Il y a quelques mois, nous assistions à une conférence organisée par nos amis de l'association Cauri autour du dernier livre de Jean-François Dupaquier "L'Agenda du Génocide". Un travail d'enquête, de journaliste, que l'auteur a voulu non-partisan, et le plus impartial possible.
Le 26 Mai 2011, le Général Tauzin se rendait à l'Athénée Libertaire afin de présenter "Je demande justice pour la France et ses soldats", sur invitation de l'association Amitiés Françaises, afin de rétablir l'honneur de la France (selon se propres propos) dans cette affaire du génocide des Tutsi du Rwanda.
Voici un article de Billets d'Afrique et d'ailleurs de Juin 2011, faisant réponse à la tournée du général Tauzin:
Le général Didier Tauzin paie de sa personne depuis la sortie de son ouvrage, Rwanda, je demande justice pour la France et ses soldats. Une tournée promotionnelle à travers toute la France d’après les articles, souvent critiques, de la presse régionale.
Récemment, c’est à Bayonne, au siège du Premier RPIMA, devant un public clairsemé, qu’il a donné une conférence sur l’engagement militaire français au Rwanda. Un régiment qu’il connaît bien puisqu’il y a été chef de corps du 12 décembre 1992 au 28 juillet 1997.

Données fournies
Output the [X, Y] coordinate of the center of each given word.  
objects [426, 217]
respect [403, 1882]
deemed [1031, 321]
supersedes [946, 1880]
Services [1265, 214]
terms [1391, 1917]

Consigne
Recopiez mot pour mot et en entier l'extrait sur le général Tauzin et le Rwanda, placé plus haut.

Résultat
Il y a quelques mois, nous assistions à une conférence organisée par nos amis de l'association Cauri autour du dernier livre de Jean-François Dupaquier "L'Agenda du Génocide". Un travail d'enquête, de journaliste, que l'auteur a voulu non-partisan, et le plus impartial possible.
Le 26 Mai 2011, le Général Tauzin se rendait à l'Athénée Libertaire afin de présenter "Je demande justice pour la France et ses soldats", sur invitation de l'association Amitiés Françaises, afin de rétablir l'honneur de la France (selon se propres propos) dans cette affaire du génocide des Tutsi du Rwanda.
Voici un article de Billets d'Afrique et d'ailleurs de Juin 2011, faisant réponse à la tournée du général Tauzin:
Le général Didier Tauzin paie de sa personne depuis la sortie de son ouvrage, Rwanda, je demande justice pour la France et ses soldats. Une tournée promotionnelle à travers toute la France d’après les articles, souvent critiques, de la presse régionale.
Récemment, c’est à Bayonne, au siège du Premier RPIMA, devant un public clairsemé, qu’il a donné une conférence sur l’engagement militaire français au Rwanda. Un régiment qu’il connaît bien puisqu’il y a été chef de corps du 12 décembre 1992 au 28 juillet 1997.